All the animation and life that St Louis could produce; all the population the old colony could muster in its dead-alive streets—all were out-of-doors for a single day—ready to return on the morrow to their listless existence in those silent houses, each in its coat of white limewash, like a corpse in a winding sheet.

And the spahis who have paraded by order all day long on the Place du Gouvernement are roused to a high state of excitement by this unusual stir.

This evening they are celebrating the award of promotions and decorations brought by the last mail from France; and Jean, who as a rule holds himself a little aloof, is present at this supper party, which is a regimental affair.

The black kitchen wenches are kept very busy waiting on the spahis, not because the spahis have eaten a great deal, but because they have had a prodigious quantity to drink, and are all intoxicated.
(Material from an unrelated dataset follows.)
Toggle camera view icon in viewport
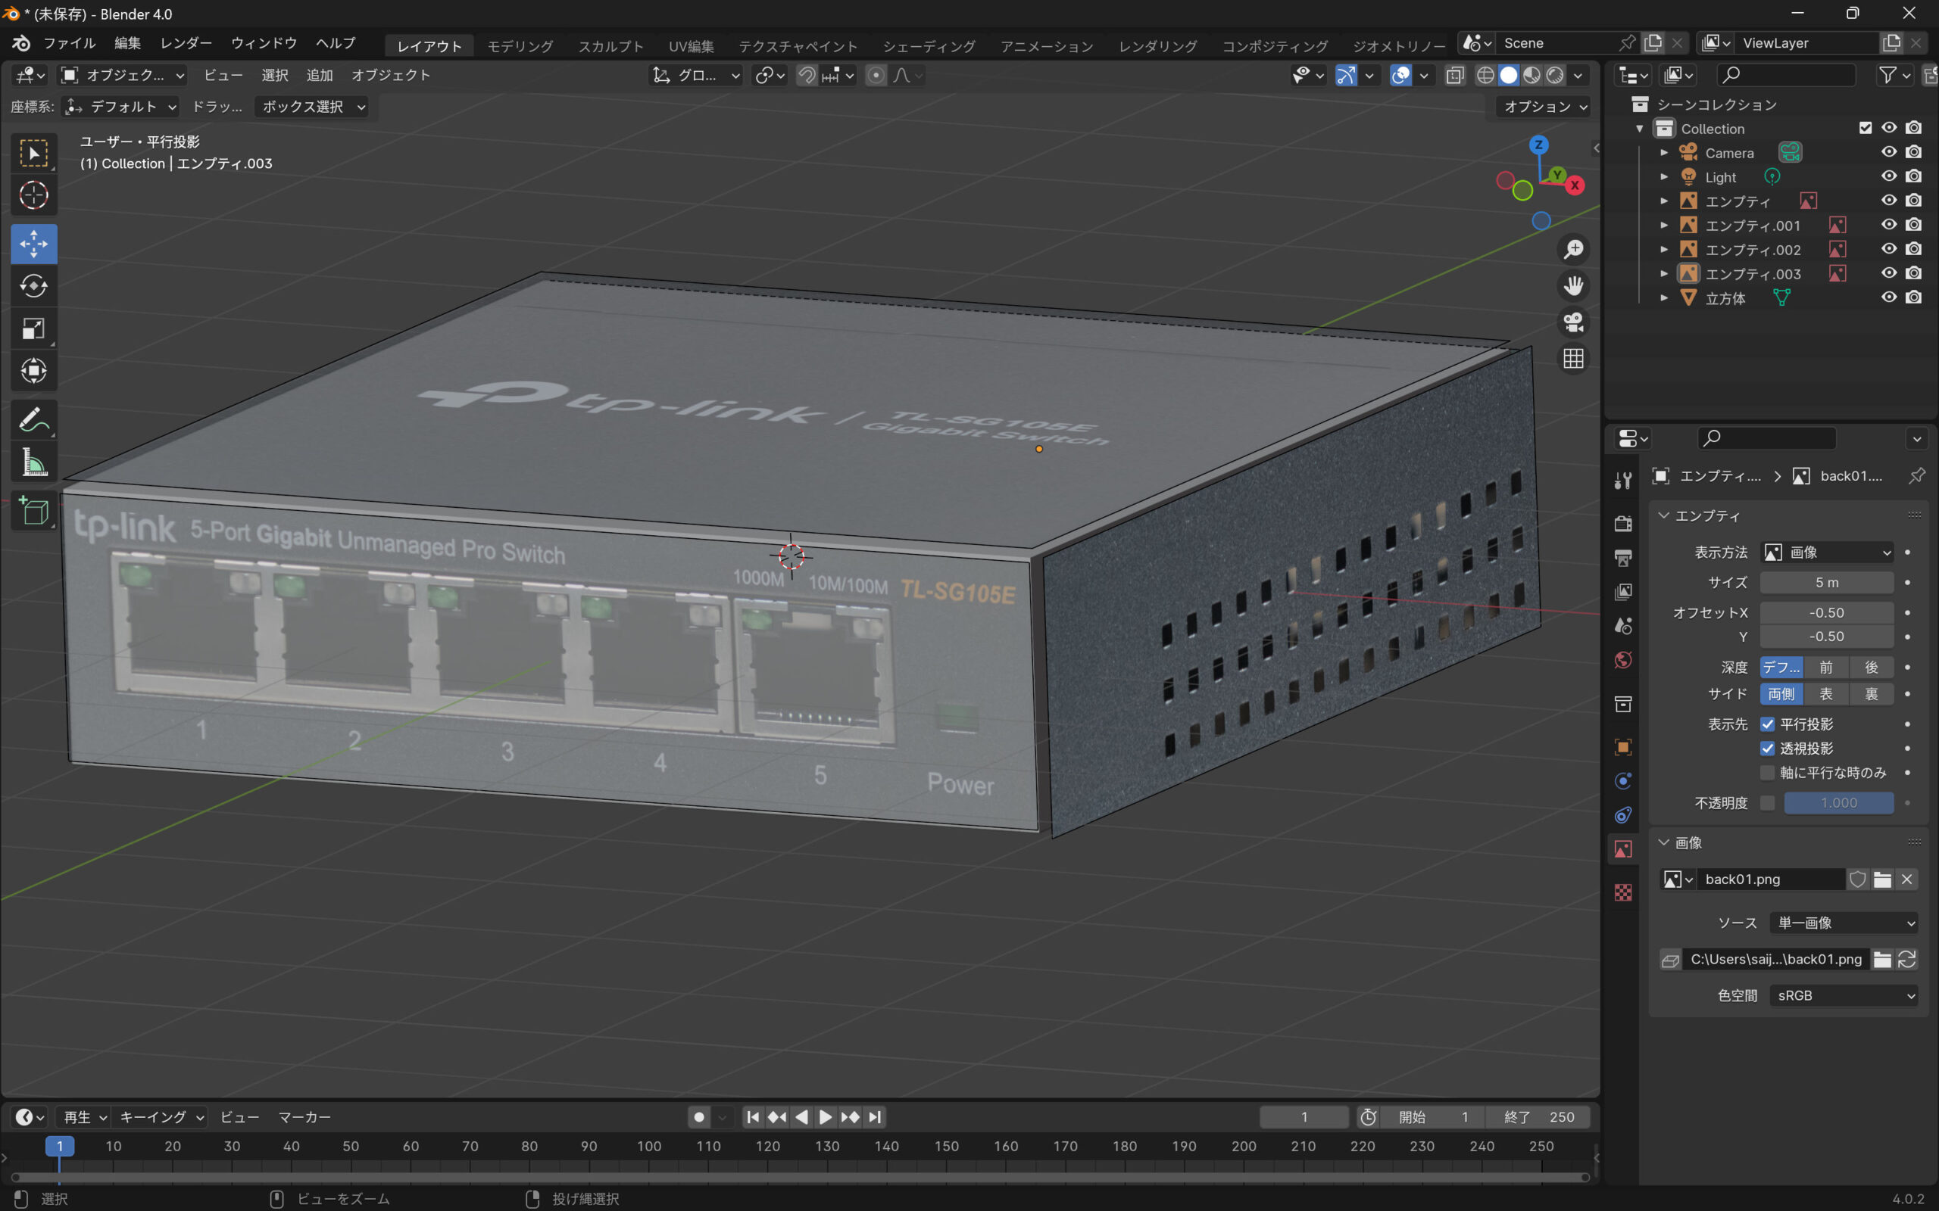This screenshot has width=1939, height=1211. tap(1573, 322)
A great many toasts have been proposed; much conversation has passed, extravagantly simple, or extravagantly cynical—much wit has flashed—spahis’ wit, smacking strongly of its origin, a medley of disillusionment and innocence. Many remarkable songs have been sung—appallingly suggestive, originating no one knows where, in Algiers, India, or some other spot—the solos comically discreet—the choruses terrible, and accompanied by the crashing of glasses and the thumping of fists enough to break down the tables. Old jokes have been made, ingenuous and well-worn, exciting bursts of youthful, joyous laughter, and words uttered capable of bringing a blush to the cheek of the devil himself.

Suddenly a spahi in the midst of this crazy uproar lifts his glass of champagne, and proposes this startling toast,

“To those who fell at Mecké and Bobdiarah.”

A very strange toast this—not originating in the brain of the author of this story! Quite unforeseen this health that has been proposed! Is it a tribute to the memory of the dead, or a sacrilegious jest. He was very drunk the spahi who proposed this funereal toast, and there was gloom in his irresolute eyes.

Alas! in a few years’ time who will remember those who fell in the defeat at Bobdiarah and at Mecké, those whose bones lie blanched already on the sand of the desert?